Butyrate up-regulates the expression of CDKN1A to block the cell cycle and inhibits the PI3K-AKT signaling pathway to promote apoptosis to play an anti-Acute Myeloid Leukemia role Free

BACKGROUND

Our previous research indicated a significant reduction in the beneficial metabolite butyrate acid, derived from gut microbiota, in the intestines and blood of patients with primary Acute Myelocytic Leukemia (AML). To investigate the key molecules through which butyrate acid influences AML progression, this study aimed to elucidate the anti-tumor mechanisms by which butyrate inhibits AML cell viability, promotes apoptosis, and blocks the cell cycle in vitro, while also assessing its efficacy in delaying AML progression in vivo.METHODS

The effect of butyrate acid on the proliferation activity of AML cells was measured using the Cell Counting Kit-8 assay. Flow cytometry was used to detect the effect of butyrate acid on apoptosis and cell cycle of AML cells. Differentially expressed genes (DEGs) were screened by cellular transcriptomics and analyzed for functional enrichment. The mRNA of DEGs was verified by qRT-PCR, and the protein levels were detected by Western blot (WB). Patient-derived xenograft (PDX) AML models were constructed by luciferase labeling AML cells. The changes of gut microbiota were detected by 16S rRNA in mouse feces, and the SCFAs content were detected by targeted GC-MS in mouse feces and serum. Blood routine tests, peripheral blood and bone marrow blast cell tests, and in vivo fluorescence tests in mice were conducted to verify the tumor cell burden. HE was used to observe the pathological changes of organs, and immunohistochemistry (IHC) was used to detect the expression levels of key molecules.RESULTS

Butyrate acid inhibited AML cell proliferative viability, promoted apoptosis, and blocked the G1 phase of the AML cell cycle. Butyrate acid significantly up-regulated the mRNA and protein expression of cyclin-dependent kinase inhibitor 1A (CDKN1A), and inhibited the phosphorylation levels of PI3K and AKT, but did not alter the expression of apoptosis-related proteins BAX and BCL-2. 16S-rRNA sequencing and SCFAs measurements showed that butyrate acid restored the abundance of some beneficial intestinal microbiota and directly replenished butyrate concentration in mice. The butyrate acid intervention prolonged the survival time of the mice, slowed down the spleen enlargement and colon shortening of AML mice, and reduced the AML cell load of AML mice; the Ki67 positivity rate of AML mice was significantly higher than that of the butyrate-intervened AML group.
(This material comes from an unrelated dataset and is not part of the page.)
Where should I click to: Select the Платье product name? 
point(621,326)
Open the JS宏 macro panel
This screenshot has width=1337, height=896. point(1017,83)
IHC and WB confirmed that butyric acid significantly up-regulated the expression of CDKN1A in the spleen.CONCLUSION

Dysbiosis of gut microbiota accelerates AML disease progression, and AML disease alters the structure of intestinal flora. Butyrate plays an anti-AML tumor role as a key intermediate metabolite regulating CDKN1A expression, inhibiting the PI3K-AKT pathway while blocking the cell cycle and promoting apoptosis. Exogenous butyrate is a feasible new therapeutic strategy for AML and has good clinical prospects.